Hi Megan. My name is Penny Davis and I am part of the team that answers questions sent to the website. I read the comments that Jane forwarded to you from our Associate, Melanie Miller, who had answered a similar question awhile back about a 4 year old.
I totally concur with Melanie’s insight, and with her suggestions. Her comments with regard to changes might be very helpful for you, as the care provider. In addition to the questions about potential safety problems with other children, for an 18-month-old, even the addition of a new child to your home might result in him feeling replaced, in some way. For example, you may be caring for a new, younger baby that demands more of your attention, or there might be a new, older child in the home who might be perceived as being more ‘important’, since they have more advanced skills, etc.

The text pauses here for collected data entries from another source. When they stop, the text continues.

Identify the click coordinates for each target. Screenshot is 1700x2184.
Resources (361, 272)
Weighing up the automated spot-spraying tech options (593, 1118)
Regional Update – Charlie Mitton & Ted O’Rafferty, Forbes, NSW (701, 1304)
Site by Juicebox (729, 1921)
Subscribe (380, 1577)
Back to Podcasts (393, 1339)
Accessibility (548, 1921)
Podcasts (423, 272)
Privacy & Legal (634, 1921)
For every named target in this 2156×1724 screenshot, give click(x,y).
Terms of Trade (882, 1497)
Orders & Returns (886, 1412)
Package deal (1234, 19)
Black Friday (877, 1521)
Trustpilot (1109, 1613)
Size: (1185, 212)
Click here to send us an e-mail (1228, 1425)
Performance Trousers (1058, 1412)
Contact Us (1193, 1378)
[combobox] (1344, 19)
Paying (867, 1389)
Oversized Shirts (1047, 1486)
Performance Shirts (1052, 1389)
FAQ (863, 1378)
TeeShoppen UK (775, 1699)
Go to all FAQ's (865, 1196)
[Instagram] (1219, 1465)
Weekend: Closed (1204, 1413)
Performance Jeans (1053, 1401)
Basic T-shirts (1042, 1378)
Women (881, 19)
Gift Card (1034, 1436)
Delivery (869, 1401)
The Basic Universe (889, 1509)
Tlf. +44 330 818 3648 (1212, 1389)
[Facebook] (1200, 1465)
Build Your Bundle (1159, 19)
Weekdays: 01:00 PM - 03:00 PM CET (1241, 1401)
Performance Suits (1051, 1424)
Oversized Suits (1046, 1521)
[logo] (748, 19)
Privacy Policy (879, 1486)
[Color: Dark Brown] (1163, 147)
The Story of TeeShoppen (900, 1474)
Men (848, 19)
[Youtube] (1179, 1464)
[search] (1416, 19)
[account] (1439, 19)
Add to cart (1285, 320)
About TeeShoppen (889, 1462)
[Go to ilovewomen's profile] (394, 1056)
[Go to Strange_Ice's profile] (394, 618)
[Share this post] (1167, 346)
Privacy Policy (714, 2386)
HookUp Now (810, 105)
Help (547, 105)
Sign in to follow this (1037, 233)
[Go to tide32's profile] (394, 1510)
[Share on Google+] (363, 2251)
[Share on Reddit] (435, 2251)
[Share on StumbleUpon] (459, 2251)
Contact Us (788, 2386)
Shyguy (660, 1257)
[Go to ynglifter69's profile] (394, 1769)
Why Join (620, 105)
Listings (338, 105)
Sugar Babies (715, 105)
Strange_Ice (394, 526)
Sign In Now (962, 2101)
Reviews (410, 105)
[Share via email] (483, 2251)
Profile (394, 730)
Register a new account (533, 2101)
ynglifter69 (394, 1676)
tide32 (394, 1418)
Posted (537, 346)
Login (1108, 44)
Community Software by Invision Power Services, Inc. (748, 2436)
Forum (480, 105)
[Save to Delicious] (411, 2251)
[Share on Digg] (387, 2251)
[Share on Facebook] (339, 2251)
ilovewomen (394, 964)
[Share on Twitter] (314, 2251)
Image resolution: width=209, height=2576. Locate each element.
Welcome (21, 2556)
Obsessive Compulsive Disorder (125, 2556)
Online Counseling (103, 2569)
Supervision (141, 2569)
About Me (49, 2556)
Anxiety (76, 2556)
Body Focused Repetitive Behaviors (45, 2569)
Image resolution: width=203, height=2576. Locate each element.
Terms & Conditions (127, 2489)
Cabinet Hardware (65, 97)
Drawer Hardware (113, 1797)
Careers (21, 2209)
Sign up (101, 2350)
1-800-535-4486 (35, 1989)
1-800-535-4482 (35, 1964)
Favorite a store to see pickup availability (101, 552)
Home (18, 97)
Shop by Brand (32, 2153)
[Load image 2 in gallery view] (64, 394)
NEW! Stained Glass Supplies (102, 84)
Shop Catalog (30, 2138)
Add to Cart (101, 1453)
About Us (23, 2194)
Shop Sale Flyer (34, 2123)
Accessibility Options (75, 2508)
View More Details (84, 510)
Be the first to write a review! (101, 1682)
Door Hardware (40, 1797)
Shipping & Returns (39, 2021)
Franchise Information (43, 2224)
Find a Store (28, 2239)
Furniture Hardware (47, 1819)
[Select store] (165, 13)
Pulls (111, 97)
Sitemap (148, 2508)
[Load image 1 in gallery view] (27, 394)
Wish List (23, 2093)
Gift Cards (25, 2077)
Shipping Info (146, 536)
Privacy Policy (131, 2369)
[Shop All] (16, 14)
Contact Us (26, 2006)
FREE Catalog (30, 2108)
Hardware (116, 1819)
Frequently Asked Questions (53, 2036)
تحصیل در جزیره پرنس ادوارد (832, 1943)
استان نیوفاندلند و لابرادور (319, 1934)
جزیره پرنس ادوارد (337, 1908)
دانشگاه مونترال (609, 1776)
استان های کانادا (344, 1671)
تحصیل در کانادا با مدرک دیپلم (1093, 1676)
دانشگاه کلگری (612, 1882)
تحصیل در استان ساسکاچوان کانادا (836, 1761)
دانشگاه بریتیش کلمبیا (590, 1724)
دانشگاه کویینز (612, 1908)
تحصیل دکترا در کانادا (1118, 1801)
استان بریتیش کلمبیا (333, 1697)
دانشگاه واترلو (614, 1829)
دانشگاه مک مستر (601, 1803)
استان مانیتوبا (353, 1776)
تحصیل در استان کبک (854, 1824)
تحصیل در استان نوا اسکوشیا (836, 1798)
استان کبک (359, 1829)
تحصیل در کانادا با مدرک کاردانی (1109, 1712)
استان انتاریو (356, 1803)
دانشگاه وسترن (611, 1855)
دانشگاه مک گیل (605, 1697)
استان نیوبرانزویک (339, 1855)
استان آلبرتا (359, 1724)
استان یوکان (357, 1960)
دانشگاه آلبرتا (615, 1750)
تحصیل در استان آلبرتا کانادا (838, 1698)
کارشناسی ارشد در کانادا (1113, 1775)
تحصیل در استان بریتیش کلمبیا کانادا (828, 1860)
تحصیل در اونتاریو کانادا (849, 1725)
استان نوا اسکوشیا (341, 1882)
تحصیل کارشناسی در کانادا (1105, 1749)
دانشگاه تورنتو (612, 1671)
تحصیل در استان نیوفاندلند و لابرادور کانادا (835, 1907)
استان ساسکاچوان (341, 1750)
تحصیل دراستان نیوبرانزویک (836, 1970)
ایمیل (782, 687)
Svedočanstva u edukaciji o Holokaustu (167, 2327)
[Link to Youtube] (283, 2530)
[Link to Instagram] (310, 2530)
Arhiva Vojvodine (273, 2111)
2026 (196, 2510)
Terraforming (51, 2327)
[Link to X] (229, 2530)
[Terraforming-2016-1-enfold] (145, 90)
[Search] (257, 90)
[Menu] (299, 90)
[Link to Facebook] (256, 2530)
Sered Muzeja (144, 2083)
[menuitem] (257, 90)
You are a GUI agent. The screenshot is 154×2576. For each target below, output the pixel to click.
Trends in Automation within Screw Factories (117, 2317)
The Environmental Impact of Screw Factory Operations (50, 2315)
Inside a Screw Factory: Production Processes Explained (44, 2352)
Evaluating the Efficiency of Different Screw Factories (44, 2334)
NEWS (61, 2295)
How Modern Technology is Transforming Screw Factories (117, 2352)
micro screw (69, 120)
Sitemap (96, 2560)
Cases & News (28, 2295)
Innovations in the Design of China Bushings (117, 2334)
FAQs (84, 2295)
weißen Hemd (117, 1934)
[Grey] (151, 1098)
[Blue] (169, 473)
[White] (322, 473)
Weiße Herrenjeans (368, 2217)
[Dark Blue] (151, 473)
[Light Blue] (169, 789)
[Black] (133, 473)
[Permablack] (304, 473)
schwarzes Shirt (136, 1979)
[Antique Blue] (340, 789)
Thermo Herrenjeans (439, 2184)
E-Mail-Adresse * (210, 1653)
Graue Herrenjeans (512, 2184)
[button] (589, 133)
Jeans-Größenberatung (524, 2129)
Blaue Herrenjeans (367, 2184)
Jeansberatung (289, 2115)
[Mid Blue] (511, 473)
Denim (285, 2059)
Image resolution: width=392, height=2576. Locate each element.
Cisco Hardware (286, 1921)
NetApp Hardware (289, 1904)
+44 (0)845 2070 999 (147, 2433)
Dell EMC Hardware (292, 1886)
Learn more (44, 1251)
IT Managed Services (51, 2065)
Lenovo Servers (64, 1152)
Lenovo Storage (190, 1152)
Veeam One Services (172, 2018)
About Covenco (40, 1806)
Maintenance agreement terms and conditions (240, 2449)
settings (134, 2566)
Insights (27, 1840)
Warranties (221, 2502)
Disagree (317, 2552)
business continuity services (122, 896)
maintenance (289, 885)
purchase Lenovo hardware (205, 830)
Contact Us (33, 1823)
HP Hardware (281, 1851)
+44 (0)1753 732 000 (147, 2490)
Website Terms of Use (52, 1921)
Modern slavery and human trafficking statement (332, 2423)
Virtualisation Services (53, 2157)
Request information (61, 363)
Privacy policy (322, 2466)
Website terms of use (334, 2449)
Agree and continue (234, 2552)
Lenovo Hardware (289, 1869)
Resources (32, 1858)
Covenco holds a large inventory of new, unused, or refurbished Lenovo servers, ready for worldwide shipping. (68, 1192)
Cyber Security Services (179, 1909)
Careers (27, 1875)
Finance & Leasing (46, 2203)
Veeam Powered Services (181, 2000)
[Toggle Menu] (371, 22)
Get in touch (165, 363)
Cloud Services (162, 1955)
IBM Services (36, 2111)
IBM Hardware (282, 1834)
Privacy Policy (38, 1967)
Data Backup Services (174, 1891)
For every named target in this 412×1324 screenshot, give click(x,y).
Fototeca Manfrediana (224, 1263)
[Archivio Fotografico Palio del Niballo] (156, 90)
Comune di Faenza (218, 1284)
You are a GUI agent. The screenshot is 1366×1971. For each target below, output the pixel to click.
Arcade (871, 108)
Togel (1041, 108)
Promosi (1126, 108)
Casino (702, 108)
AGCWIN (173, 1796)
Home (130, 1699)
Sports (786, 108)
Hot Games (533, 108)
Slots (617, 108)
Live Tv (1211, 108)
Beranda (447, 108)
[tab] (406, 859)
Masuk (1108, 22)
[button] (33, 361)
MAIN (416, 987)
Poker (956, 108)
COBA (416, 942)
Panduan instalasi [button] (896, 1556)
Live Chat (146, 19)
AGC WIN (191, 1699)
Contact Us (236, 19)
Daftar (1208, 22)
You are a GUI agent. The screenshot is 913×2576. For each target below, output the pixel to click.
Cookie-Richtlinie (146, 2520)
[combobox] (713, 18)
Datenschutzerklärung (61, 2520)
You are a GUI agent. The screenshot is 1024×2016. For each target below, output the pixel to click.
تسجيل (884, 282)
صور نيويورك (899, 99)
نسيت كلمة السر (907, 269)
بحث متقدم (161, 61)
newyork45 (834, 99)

With children of this age (between one and two), there is also lots of internal ‘struggle’ between the need to be close to the primary caregiver, and the need to move into independence. Often, church and playgroups are more ‘occasional’ and for shorter times than actual childcare settings. Again, Melanie’s suggestions regarding simply understanding and allowing the feelings are spot-on. Having you acknowledge his feelings without trying to ‘fix’ them…saying something like ‘You’re sad/mad etc that you had to come to my house today’ can be very valuable in learning to understand emotions.
I doubt that you are doing anything wrong – you are just witnessing a child moving through something that is, temporarily, a bit uncomfortable. As long as both you and his mom are loving him, allowing his feelings and showing faith in his ability to carry on through adversity, you are helping him learn a very necessary life skill.
Best of luck to you, and kudos for the work that you do, which is so important in the lives of our little ones.